Sterling struggles near three-week low on transition uncertainty

Sterling struggles near three-week low on transition uncertainty

Sterling struggles near three-week low on transition uncertainty

These factors continued to limit Sterling's upward potential, with investors especially sensitive to progress (or a lack thereof) on the Brexit front after the BoE asserted that an earlier-than-expected rate hike would be highly dependent on progress being made on any transition period.

The Pound may have seen renewed strength on the UK's post-Brexit prospects, but dismissive comments on Friday from EU Chief Negotiator Michel Barnier and the volatility that ensued revealed Sterling to still be very much under the thumb of Brexit-related news.

Last week sterling suffered its biggest falls against the dollar since October, hit first of all by broad strength in the USA currency amid a sharp stock market sell-off and then by worries that Britain could leave the European Union in a disorderly manner, triggered by Michel Barnier's warning.

Markets moved to price in a 70 percent chance of a rate hike in May after the meeting, and sterling jumped by more than 1 percent against the dollar and euro, but its gains were short-lived. The CPI figure is still stuck at 3% despite the gradual recovery in the Pound Sterling.

It was around a cent above Friday's low by 0850 GMT at $1.3868, up 0.2 percent on the day. The past 24 hours saw the greenback lose ground to Yen, Euro, and Sterling.

"Our long-held view of higher United Kingdom rates and sterling still stands, but in the short term the politics, stretched market positioning and the state of the global risk environment may provide headwinds against the pound", said Nomura currency strategist Jordan Rochester.

"This [sterling's move higher] is on the back of the broader dollar sell-off", said London-based Michael Hewson, analyst at CMC Markets.

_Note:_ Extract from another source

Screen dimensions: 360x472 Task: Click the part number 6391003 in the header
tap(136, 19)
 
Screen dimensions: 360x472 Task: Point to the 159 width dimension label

The pound has climbed more than 3.5 percent against the dollar over the past two months, on the back of perceived progress on talks with the European Union on what a future relationship between the two will look like when Britain leaves in 2019, as well as some cautious optimism on the economy.

"We still believe that securing a transition deal is the most likely outcome, although the risk of a renewed period of pound weakness would increase if the United Kingdom government drags its heels in the coming weeks and months".